Outside turning will make the neck thickness more consistent than inside reaming. When you run a mandrel into the neck that pushes all the inconsistencies to the outside and then the outside turner is able to remove them and the neck thickness will be the same all the way around. In other words it trues the neck wall to a consistent thickness.
If you ream the inside then nothing controls the outside as you push the reamer into the case. so the neck thickness variances are still there.
Sinclair, K&M, and 21st Century all make good outside turners.
 
Most precision shooters use the outside turning method to remove brass from the neck as do I.
Outside turning will make the neck thickness more consistent than inside reaming. When you run a mandrel into the neck that pushes all the inconsistencies to the outside and then the outside turner is able to remove them and the neck thickness will be the same all the way around. In other words it trues the neck wall to a consistent thickness.
If you ream the inside then nothing controls the outside as you push the reamer into the case. so the neck thickness variances are still there.
Sinclair, K&M, and 21st Century all make good outside turners.
Ok, I kinda get that. I also see that pretty much all of them make the inside reamers as well thus the confusion on my part.

What I see is that we do all of our brass working from the outside thus pushing the eccentricities inward.

Maybe for the ultimate in consistency I should do both since it should only have to be done once if it's done right to start with?

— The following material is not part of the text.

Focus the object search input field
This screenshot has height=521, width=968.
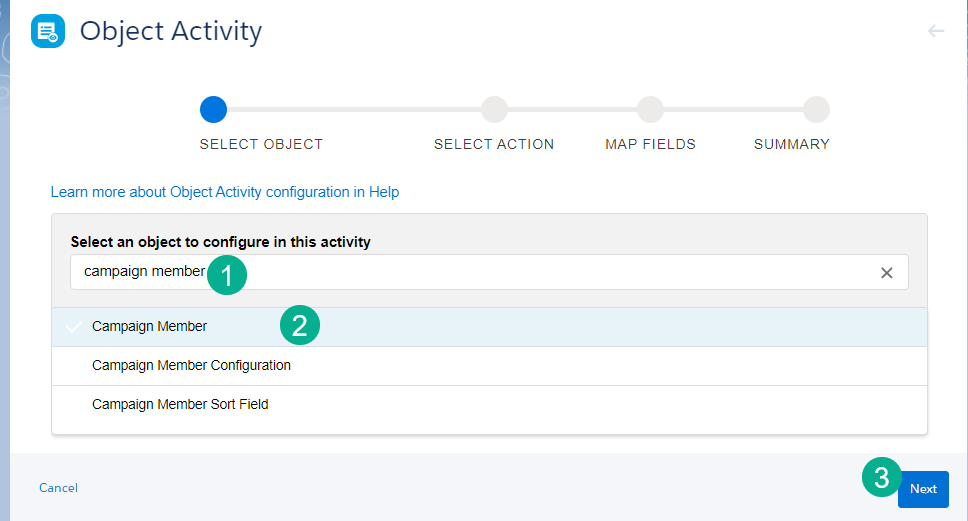(x=540, y=272)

I'm either building a better mousetrap here or just making it far more complicated than necessary.

Like I said though, this is somewhat new to me as I've never had to do any neck turning at all prior to this because I've never had tight chambers to deal with.
 
There is no reason to do both inside reaming and outside turning. With outside turning the neck rides on a precision Carbide mandrel and the distance from the mandrel to the carbide cutter is fixed so the neck now has to be the same thickness all the way around. I usually turn my cases to .014 thickness and that cleans up most cases and works in most chambers. If I had a custom chamber that would not allow that thick of a neck then I would make a change. I use this formula Bullet Dia. + neck thickness+neck thickness = total dia of a case with bullet seated. Example .264+.014+.014= 292 so I would want a chamber with a neck dia of .296 and I would want a sizing die bushing of .289.
 
Turning on the outside also allows you to cut into the shoulder just slightly to form a bit of a shelf at the neck shoulder junction. When you fire it, this forms on the inside and can help prevent donuts because the neck is thicker than the neck/shoulder junction. Inside reaming can remove donuts but they will always come back because you creat a 90 convex corner of brass that has nothing to keep it from following the bullet and flowing into th bottom of the neck.

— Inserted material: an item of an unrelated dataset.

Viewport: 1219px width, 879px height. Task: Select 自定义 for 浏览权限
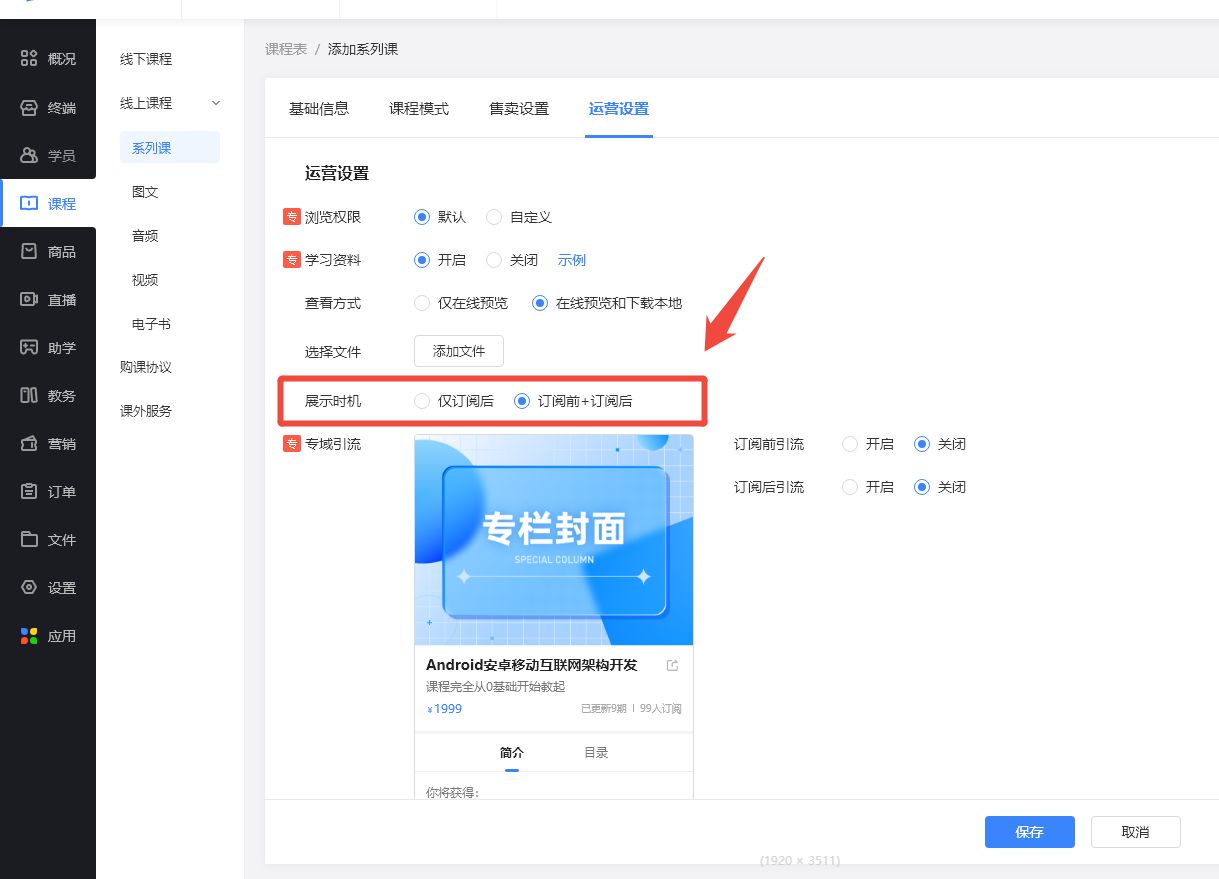(494, 217)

If you inside neck ream, you are more limited by your die, or your drill. Outside neck turning you expand with a mandrel then turn the brass on the same sized mandrel, you are more limited by your skill. It takes some time to get the feel and the speed and everything right. I ruined some cases, then decided to practice on crappy brass, now I have it down pretty good. I can turn to .0145, .0140, .0135 and so on pretty consistently with the adjustment marks on my k&m tool.

This is easier to explain with a drawing, if my explanation doesn't make sense let me know.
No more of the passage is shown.